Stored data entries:
▬▬▬

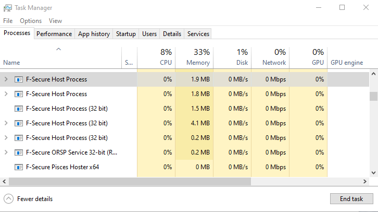378x212 pixels.
Task: Click the Task Manager title bar icon
Action: pos(8,8)
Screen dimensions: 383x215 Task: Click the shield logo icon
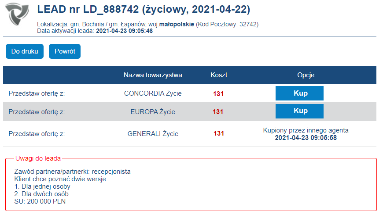(x=17, y=14)
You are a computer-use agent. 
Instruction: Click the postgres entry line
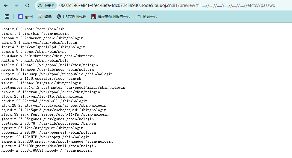(x=49, y=124)
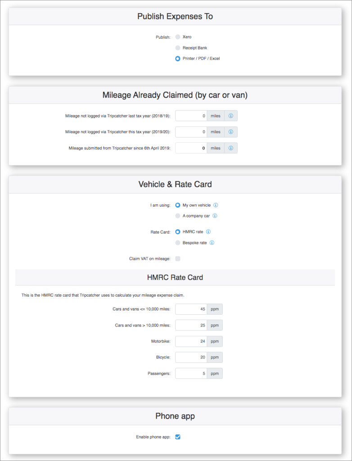Screen dimensions: 352x461
Task: Select Xero as publish destination
Action: click(178, 37)
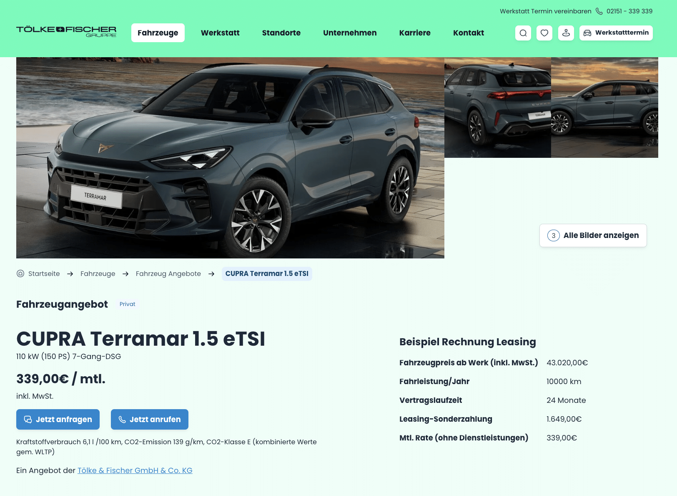Click the Startseite home circle icon
Screen dimensions: 677x496
point(20,274)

▬▬▬

- Problem to work on -
Leave every picture out, and repeat exactly the lines from the one containing "Screen dimensions: 383x215" through the last line of the entries, both ends included.

- Result of the exercise -
Screen dimensions: 383x215 Task: Click the shield logo icon
(x=17, y=14)
You are a computer-use agent. 
Instruction: Click the postgres entry line
(x=49, y=124)
Screen dimensions: 352x461
Task: Select Xero as publish destination
Action: click(178, 37)
Click the Startseite home circle icon
Screen dimensions: 677x496
point(20,274)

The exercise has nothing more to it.